Predict vehicle fleet failure probability using Amazon SageMaker Jumpstart

Predictive maintenance is critical in automotive industries because it can avoid out-of-the-blue mechanical failures and reactive maintenance activities that disrupt operations. By predicting vehicle failures and scheduling maintenance and repairs, you’ll reduce downtime, improve safety, and boost productivity levels.

What if we could apply deep learning techniques to common areas that drive vehicle failures, unplanned downtime, and repair costs?

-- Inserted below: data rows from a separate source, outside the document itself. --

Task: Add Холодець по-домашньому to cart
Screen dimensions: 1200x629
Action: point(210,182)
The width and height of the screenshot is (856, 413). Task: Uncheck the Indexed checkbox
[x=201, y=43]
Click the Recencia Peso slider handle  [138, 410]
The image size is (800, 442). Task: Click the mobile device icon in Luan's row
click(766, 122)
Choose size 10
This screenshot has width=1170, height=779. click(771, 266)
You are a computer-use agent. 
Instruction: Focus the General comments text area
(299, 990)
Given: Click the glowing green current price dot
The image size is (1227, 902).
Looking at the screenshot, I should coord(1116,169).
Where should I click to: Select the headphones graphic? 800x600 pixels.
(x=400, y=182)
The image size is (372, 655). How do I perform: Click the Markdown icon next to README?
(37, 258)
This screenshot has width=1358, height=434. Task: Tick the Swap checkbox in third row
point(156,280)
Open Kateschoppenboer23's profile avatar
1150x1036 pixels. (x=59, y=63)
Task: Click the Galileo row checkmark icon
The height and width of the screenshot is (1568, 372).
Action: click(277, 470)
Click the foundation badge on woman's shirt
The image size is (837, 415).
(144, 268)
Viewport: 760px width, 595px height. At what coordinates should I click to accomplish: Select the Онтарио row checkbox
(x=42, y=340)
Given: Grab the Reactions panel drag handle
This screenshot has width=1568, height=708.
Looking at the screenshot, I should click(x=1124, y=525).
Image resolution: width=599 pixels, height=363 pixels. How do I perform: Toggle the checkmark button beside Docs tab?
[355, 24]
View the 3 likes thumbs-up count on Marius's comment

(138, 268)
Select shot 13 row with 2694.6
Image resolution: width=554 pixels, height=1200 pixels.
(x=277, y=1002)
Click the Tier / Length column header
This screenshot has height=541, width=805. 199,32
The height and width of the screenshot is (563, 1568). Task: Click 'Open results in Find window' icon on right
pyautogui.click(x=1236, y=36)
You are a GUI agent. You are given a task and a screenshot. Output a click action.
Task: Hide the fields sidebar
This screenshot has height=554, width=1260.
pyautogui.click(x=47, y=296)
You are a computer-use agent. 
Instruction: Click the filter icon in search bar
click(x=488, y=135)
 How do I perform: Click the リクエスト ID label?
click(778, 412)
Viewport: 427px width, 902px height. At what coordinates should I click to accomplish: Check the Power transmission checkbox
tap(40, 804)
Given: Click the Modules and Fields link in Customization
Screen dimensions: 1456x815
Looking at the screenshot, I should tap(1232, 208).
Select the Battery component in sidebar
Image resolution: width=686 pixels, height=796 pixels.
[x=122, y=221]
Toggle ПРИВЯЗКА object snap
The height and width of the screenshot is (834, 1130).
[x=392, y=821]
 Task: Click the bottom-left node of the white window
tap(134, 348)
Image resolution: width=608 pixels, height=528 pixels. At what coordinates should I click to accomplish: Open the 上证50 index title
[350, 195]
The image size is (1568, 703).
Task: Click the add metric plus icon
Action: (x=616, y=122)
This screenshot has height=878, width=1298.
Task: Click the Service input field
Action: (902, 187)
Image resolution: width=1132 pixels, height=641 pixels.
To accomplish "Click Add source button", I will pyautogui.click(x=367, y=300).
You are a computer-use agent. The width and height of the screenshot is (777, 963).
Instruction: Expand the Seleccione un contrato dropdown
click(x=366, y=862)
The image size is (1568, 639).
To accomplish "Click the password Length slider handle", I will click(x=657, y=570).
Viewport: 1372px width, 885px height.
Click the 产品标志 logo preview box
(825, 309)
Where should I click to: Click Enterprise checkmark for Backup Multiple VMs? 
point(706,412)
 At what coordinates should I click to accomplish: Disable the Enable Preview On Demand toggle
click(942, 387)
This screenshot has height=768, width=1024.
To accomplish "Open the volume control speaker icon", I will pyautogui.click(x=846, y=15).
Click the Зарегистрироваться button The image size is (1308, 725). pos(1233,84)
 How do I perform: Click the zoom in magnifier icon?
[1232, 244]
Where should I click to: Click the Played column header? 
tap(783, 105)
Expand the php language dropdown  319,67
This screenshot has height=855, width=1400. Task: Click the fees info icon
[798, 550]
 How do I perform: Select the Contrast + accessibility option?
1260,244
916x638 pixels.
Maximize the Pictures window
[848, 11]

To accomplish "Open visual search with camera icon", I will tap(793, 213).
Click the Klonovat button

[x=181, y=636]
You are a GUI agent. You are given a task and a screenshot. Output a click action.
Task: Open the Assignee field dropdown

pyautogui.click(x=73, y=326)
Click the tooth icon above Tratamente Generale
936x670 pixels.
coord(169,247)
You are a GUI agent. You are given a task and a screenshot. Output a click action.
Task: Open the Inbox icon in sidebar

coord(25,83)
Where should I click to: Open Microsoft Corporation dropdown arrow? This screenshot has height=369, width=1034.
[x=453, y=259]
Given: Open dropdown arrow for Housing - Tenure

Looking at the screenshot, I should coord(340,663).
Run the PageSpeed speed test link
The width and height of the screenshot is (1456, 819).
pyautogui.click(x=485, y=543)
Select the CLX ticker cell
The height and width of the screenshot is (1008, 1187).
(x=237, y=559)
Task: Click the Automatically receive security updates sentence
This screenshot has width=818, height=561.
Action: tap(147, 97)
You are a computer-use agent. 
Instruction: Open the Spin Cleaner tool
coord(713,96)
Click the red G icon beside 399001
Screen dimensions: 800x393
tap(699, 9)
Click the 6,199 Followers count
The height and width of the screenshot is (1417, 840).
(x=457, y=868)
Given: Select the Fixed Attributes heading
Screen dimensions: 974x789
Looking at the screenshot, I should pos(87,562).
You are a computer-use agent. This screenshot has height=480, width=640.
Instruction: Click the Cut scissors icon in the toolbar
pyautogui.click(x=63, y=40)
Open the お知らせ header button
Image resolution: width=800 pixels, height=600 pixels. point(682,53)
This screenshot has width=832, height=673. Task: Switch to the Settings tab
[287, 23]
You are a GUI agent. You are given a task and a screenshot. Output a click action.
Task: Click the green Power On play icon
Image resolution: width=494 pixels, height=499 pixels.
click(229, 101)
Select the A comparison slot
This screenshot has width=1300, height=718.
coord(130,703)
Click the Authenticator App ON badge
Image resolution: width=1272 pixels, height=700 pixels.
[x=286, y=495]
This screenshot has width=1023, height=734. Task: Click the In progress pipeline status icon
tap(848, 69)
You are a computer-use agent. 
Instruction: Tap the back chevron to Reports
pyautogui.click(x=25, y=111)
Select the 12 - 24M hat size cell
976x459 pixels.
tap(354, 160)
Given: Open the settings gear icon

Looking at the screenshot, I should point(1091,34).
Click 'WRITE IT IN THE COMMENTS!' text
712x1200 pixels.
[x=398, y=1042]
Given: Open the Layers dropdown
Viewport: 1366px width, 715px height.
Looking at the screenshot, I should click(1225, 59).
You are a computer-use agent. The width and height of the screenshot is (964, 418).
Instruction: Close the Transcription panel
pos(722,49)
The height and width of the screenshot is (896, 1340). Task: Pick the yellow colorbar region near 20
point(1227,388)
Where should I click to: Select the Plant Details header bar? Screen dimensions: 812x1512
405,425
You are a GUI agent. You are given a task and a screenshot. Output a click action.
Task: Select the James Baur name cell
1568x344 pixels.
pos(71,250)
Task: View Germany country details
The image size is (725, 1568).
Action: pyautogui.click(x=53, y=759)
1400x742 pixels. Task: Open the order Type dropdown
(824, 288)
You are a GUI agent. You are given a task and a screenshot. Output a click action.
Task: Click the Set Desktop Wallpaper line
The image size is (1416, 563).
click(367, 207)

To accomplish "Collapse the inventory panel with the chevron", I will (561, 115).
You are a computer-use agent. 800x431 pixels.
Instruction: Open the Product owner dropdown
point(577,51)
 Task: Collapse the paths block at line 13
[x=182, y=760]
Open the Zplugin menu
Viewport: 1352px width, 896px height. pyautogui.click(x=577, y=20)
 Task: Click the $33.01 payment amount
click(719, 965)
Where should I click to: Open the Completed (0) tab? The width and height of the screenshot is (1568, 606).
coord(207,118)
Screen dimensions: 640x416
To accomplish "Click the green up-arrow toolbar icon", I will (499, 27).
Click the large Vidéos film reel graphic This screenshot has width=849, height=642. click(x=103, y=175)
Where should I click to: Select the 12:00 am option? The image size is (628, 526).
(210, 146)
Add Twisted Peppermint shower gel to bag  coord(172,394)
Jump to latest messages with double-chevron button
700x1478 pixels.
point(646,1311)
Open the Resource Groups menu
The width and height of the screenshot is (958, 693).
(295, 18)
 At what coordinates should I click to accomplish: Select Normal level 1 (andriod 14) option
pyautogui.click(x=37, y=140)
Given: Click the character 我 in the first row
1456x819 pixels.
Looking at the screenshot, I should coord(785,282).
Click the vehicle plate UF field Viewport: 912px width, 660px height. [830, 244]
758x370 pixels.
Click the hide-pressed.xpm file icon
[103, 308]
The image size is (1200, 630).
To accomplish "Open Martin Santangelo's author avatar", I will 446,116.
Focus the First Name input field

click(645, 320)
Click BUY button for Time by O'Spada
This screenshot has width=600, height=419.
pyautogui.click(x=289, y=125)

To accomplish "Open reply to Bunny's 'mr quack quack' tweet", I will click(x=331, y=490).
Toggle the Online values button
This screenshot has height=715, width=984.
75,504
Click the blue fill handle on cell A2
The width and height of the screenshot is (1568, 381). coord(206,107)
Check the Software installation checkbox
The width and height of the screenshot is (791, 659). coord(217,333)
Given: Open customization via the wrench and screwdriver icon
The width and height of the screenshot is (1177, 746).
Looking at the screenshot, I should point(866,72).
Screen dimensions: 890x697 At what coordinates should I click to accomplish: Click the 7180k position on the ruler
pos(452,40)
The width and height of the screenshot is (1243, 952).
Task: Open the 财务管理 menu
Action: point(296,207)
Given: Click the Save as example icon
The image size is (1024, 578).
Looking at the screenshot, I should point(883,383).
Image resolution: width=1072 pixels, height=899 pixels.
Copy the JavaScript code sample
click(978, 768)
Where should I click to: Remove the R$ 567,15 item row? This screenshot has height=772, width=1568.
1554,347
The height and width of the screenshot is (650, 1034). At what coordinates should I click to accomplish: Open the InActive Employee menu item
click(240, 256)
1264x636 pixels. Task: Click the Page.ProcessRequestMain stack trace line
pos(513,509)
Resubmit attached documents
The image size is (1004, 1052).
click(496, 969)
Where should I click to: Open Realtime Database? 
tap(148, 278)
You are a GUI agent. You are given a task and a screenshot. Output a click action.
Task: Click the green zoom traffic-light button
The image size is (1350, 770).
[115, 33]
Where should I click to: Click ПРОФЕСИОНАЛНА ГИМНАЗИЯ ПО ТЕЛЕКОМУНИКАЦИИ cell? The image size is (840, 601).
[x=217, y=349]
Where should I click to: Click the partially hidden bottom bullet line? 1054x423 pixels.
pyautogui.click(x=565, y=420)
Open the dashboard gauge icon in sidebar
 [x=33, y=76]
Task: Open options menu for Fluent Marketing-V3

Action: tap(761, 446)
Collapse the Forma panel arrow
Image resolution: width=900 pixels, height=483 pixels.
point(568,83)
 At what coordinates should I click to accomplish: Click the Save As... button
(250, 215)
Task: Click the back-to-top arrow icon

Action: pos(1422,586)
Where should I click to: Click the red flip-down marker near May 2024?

In this post, we show you how to train and deploy a model to predict vehicle fleet failure probability using Amazon SageMaker JumpStart. SageMaker Jumpstart is the machine learning (ML) hub of Amazon SageMaker, providing pre-trained, publicly available models for a wide range of problem types to help you get started with ML. The solution outlined in the post is available on GitHub.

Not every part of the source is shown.